» Task requirements
For each statement below (1., 2., 3.), say whether it agrees with the Materials and Methods text. Answer yes or no and quote the words from the text that settle it.
1. Scanning electron micrographs showed the microspheres to be 1-5 μm in diameter.
2. In the cytokine release assay, the medium was replaced once a week.
3. The animals were used in the studies at 6-8 weeks of age.

» Text
□ □ □ □

Materials and Methods

[0103] Mice and cell lines. Male or female BALB/c mice at 6-8 weeks of age were obtained from Taconic Laboratories (Germantown, N.Y.). CB-17 scid/scid mice were obtained from the Roswell breeding colony. All mice were maintained in microisolation cages (Lab Products, Federalsburg, Mass., USA) under pathogen-free conditions. Animals of both sexes were used in the studies at 8-12 weeks of age. Line-1 (a BALB/c lung alveolar carcinoma cell line) was a gift from Dr. John G. Frelinger (University of Rochester, School of Medicine and Dentistry, Rochester, N.Y.). CB.17 SCID mice were depleted of natural killer (NK) cells by a single i.p. injection of the monoclonal antibody TM-β1 one day prior to the tumor inoculations (a generous gift of Dr. T. Tanaka, Tokyo Metropolitan Institute of Medical Science, Japan) which has been shown to effectively deplete murine NK cells for up to 5 weeks (Tanaka, T., et al., J. Exp. Med. 178:1103-1107, 1993).

[0104] Cytokines. Recombinant human PEG-IL-2 (6×106 IU/mg) was a gift from Chiron, Inc. (Emeryville, Calif.). Recombinant murine IL-12 (2.7×106 units/mg) was donated by Genetics Institute, Inc. (Andover, Mass.) and recombinant murine GM-CSF (7.2×107 units/mg) was donated by Immunex, Inc. (Seattle, Wash.).

[0105] Microspheres. A phase inversion nanoencapsulation technique was used for encapsulation of cytokines as previously described (Mathiowitz, E., et al. Nature 386:410-414, 1997). Briefly, bovine serum albumin (BSA, RIA grade, Sigma Chemical Co., St. Louis, Mo.), polylactic acid (PLA, MW 24,000 and MW 2,000 [1:1, w/w], Birmingham Polymers, Inc, Birmingham, Ala.), and recombinant cytokine in methylene chloride (Fisher, Pittsburgh, Pa.) was rapidly poured into petroleum ether (Fisher, Pittsburgh, Pa.) for formation of microspheres (0.1-10 μm). Microspheres were filtered and lyophilized overnight for complete removal of solvent. Four formulations containing 1% BSA (wt/wt) were produced: 1) control (no cytokines), 2) human PEG-IL-2 (˜10 μg [60,000 IU]/mg PLA), 3) murine IL-12 (˜10 μg [270,000 U]/mg PLA) and 4) murine GM-CSF (˜10 μg [7.2×105 units]/mg PLA). Scanning electron micrographs demonstrated that the microspheres were 1-5 μm in diameter and were easily injectable with a 28.5 gauge needle. The encapsulation efficiencies for the cytokines were extrapolated from the measurements of total protein encapsulated into the microspheres as described (Johnson, O. L., et al. Pharmaceut. Res. 14:730-735, 1997).

[0106] Cytokine release and bioactivity assays. The assay for the quantitation of in vitro cytokine release from the microspheres has been described (Egilmez, N. K., et al. Cancer Immunol. Immunother. 46:21-24, 1998). Briefly, 3 mg of particles in 200 μl of tissue culture medium (Dulbecco's modified Eagle medium +10% fetal calf serum) were incubated in the wells of a 96-well culture plate in triplicate at 37° C. The medium was changed daily for 12-16 consecutive days and the aliquots were stored at 4° C. The quantity of cytokine in the medium was either determined by ELISA (R & D Systems, Minneapolis, Minn.), or in the case of PEG-IL-2, by a bioactivity assay using an IL-2-dependent murine T cell line proliferation assay (Egilmez, N. K., et al. Cancer Immunol. Immunother. 46:21-24, 1998). The bioactivity assay for recombinant murine IL-12 was performed using a murine splenocyte proliferation assay as described (Mattner, F., et al. Eur. J. Immunol. 23:2202-2208, 1993).

□ □ □ □

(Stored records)
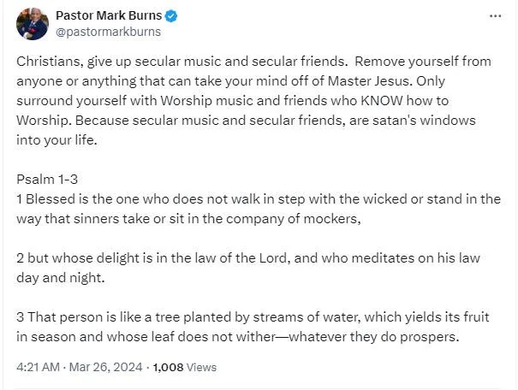The image size is (518, 390).
Task: Click the verse beginning "2 but whose delight"
Action: click(248, 268)
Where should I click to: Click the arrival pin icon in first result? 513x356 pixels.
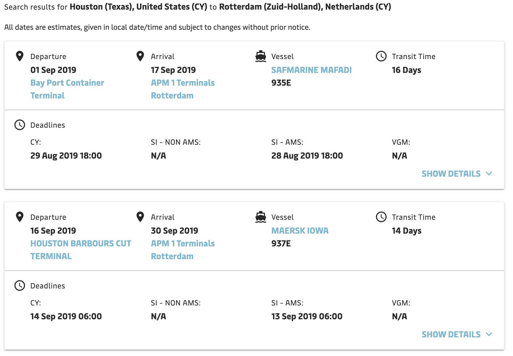coord(140,56)
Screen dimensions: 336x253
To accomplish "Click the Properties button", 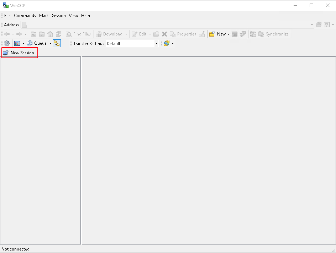I will click(183, 34).
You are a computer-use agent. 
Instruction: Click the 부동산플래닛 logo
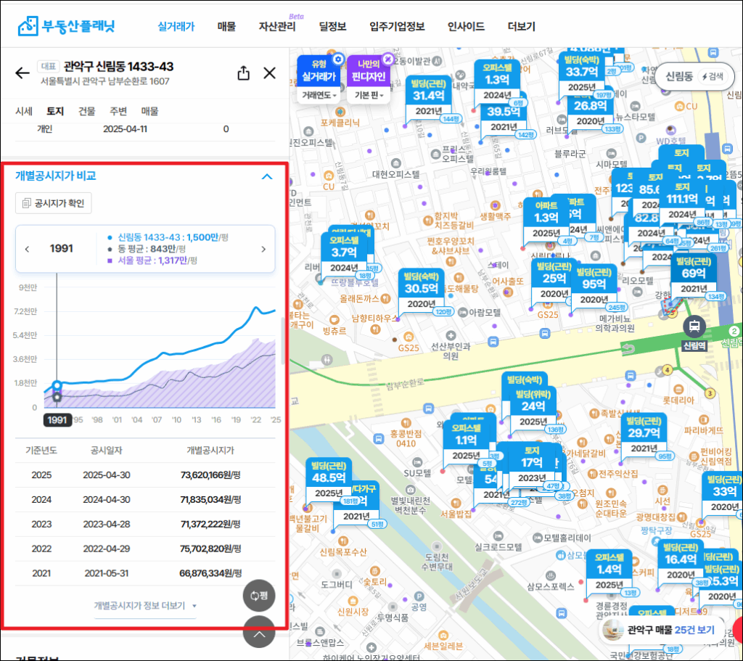point(67,26)
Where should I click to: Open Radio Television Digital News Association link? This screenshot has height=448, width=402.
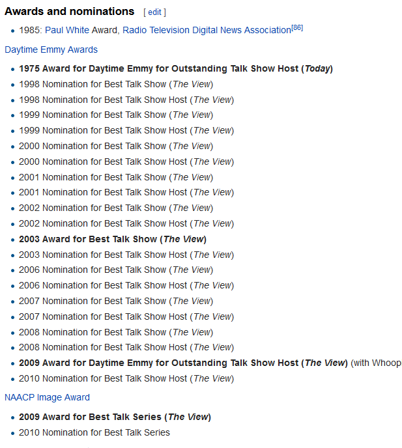pyautogui.click(x=206, y=30)

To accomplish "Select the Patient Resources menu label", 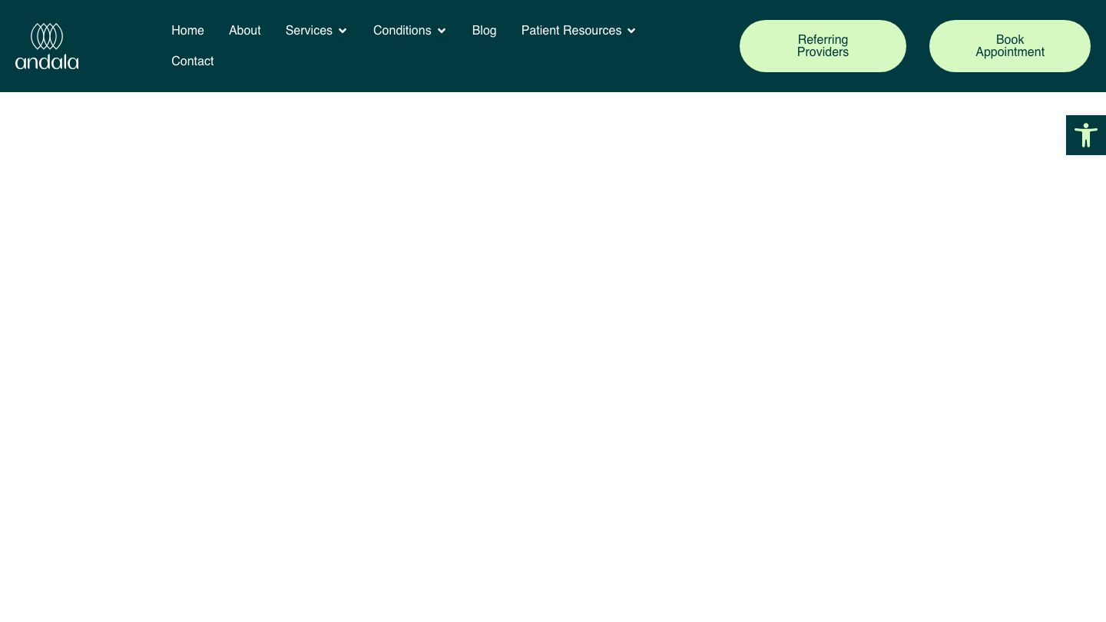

□ □ □ □

» Answer area
1. Yes: "Scanning electron micrographs demonstrated that the microspheres were 1-5 μm in diameter"
2. No: "The medium was changed daily for 12-16 consecutive days"
3. No: "Animals of both sexes were used in the studies at 8-12 weeks of age."